Un día vio que unos paisanos estaban arrancando ortigas. Miró aquel montón de plantas desraizadas y secas, y les dijo:
–Están muertas. Sería muy bueno saber utilizarlas. Cuando la ortiga es joven, la hoja es una excelente verdura; cuando envejece, tiene unos filamentos y unas fibras como las del lino y el cáñamo. La tela de ortiga es tan buena como la de cáñamo. Picada, la ortiga va muy bien con aves; molida, es muy buena para los animales con cuernos. El grano de la ortiga mezclado con el forraje da brillo a la piel de los animales; la raíz, mezclada con sal, produce un bello color amarillo.
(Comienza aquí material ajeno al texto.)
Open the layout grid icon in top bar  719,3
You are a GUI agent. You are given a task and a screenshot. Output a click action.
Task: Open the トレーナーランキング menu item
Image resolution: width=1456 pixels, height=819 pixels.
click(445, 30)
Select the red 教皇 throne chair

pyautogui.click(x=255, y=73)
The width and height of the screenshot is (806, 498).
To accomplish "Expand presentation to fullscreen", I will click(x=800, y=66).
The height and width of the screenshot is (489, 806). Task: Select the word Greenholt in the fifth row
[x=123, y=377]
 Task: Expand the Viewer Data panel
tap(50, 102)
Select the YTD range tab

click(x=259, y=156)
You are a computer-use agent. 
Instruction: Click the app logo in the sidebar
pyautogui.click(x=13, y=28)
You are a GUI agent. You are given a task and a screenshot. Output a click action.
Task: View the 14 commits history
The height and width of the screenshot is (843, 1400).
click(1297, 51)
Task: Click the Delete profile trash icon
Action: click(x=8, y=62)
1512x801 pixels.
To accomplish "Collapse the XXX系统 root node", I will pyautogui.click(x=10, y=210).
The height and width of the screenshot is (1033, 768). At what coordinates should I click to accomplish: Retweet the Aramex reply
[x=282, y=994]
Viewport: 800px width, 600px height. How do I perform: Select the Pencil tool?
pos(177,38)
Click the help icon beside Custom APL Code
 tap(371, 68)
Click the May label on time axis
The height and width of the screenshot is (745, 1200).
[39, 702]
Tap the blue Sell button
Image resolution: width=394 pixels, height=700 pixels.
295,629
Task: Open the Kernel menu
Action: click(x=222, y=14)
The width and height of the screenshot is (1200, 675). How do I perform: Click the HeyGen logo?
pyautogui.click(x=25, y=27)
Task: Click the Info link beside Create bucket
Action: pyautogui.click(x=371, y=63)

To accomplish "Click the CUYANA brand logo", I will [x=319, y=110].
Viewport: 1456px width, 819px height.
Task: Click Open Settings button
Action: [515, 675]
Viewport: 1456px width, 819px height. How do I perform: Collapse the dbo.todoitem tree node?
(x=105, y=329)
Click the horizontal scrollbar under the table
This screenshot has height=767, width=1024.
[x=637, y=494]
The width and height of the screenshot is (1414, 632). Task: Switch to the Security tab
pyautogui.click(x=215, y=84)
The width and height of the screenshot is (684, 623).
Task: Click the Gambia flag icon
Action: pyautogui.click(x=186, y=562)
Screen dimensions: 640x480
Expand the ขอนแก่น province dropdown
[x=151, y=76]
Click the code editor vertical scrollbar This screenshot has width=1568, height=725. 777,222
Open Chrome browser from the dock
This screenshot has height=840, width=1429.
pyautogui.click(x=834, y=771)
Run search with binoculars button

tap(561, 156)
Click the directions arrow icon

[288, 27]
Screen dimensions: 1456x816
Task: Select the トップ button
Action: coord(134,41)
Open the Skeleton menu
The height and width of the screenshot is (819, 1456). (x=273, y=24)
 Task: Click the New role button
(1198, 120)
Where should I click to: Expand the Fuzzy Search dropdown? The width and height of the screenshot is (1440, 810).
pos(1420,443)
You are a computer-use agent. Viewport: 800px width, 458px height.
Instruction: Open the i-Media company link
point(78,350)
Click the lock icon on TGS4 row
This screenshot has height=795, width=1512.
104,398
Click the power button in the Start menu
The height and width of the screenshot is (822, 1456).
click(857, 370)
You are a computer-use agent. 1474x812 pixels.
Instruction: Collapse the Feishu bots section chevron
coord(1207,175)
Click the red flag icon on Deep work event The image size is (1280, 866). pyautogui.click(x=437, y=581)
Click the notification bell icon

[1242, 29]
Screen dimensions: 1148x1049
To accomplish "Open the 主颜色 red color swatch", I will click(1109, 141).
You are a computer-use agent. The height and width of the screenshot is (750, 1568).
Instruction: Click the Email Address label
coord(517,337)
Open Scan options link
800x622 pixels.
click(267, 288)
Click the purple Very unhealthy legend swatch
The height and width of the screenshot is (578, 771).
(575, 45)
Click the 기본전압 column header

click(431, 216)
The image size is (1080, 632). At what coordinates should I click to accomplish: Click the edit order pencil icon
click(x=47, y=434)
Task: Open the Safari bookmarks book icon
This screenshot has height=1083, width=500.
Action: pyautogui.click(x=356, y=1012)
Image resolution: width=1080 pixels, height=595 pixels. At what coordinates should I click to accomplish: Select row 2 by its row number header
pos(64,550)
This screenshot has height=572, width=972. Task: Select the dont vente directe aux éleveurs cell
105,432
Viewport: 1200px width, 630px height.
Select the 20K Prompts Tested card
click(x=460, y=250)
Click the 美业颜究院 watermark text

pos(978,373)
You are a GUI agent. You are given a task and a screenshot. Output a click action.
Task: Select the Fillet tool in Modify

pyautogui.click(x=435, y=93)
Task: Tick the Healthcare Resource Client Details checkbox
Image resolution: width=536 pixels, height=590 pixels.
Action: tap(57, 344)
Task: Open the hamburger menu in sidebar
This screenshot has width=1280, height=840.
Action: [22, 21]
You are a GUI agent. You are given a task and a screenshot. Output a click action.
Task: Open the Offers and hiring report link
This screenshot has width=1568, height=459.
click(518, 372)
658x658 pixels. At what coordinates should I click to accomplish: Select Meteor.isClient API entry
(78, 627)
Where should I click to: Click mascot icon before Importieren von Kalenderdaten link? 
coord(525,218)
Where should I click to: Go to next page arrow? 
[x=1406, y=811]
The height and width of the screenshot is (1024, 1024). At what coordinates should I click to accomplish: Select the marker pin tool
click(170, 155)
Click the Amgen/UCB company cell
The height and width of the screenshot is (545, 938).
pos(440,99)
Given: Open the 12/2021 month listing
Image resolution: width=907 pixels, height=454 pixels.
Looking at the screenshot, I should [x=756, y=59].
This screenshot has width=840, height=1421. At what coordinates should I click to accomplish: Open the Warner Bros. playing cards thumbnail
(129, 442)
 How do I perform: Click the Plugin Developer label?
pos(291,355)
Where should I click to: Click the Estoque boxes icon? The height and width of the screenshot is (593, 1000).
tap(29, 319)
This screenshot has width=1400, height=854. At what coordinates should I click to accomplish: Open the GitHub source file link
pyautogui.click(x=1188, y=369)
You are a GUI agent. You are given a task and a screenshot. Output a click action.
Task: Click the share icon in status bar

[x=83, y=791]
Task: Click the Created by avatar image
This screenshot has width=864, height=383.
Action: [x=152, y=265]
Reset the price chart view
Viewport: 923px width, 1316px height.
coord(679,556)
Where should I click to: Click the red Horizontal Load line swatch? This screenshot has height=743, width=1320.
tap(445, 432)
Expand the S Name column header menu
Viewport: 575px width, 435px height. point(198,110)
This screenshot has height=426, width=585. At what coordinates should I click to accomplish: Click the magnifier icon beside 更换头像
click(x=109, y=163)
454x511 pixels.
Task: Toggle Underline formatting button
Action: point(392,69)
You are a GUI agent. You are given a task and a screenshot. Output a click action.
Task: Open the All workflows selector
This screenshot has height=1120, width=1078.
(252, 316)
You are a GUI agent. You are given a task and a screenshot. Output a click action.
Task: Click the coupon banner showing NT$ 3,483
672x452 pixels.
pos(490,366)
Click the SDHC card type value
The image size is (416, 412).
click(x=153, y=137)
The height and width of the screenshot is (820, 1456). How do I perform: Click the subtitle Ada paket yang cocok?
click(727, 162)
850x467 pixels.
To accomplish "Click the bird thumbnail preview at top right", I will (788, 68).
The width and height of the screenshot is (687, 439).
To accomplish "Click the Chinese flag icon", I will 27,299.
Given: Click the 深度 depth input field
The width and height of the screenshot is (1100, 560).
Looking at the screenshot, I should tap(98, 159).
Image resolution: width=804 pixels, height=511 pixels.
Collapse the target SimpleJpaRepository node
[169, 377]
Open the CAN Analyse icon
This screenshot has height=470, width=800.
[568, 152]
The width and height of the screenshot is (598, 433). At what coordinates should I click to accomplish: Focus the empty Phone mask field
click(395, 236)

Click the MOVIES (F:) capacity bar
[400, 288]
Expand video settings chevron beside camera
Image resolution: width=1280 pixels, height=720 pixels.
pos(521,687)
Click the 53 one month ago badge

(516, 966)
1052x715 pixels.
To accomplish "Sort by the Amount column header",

Por lo demás, es un heno excelente que se puede cortar dos veces. ¿Y qué necesita la ortiga? Poca tierra, ningún cuidado, ningún cultivo. Lo único es que el grano cae a medida que va madurando y su recolección es difícil. Eso es todo. Con un poco de trabajo que se tomara, la ortiga sería útil; se la desprecia, se la considera perjudicial. Entonces la matamos. ¿Cuántos hombres se parecen a la ortiga?
Después de un silencio añadió:
–Amigos míos, no olvidéis esto: no hay ni malas hierbas ni malos hombres. Sólo hay malos labradores.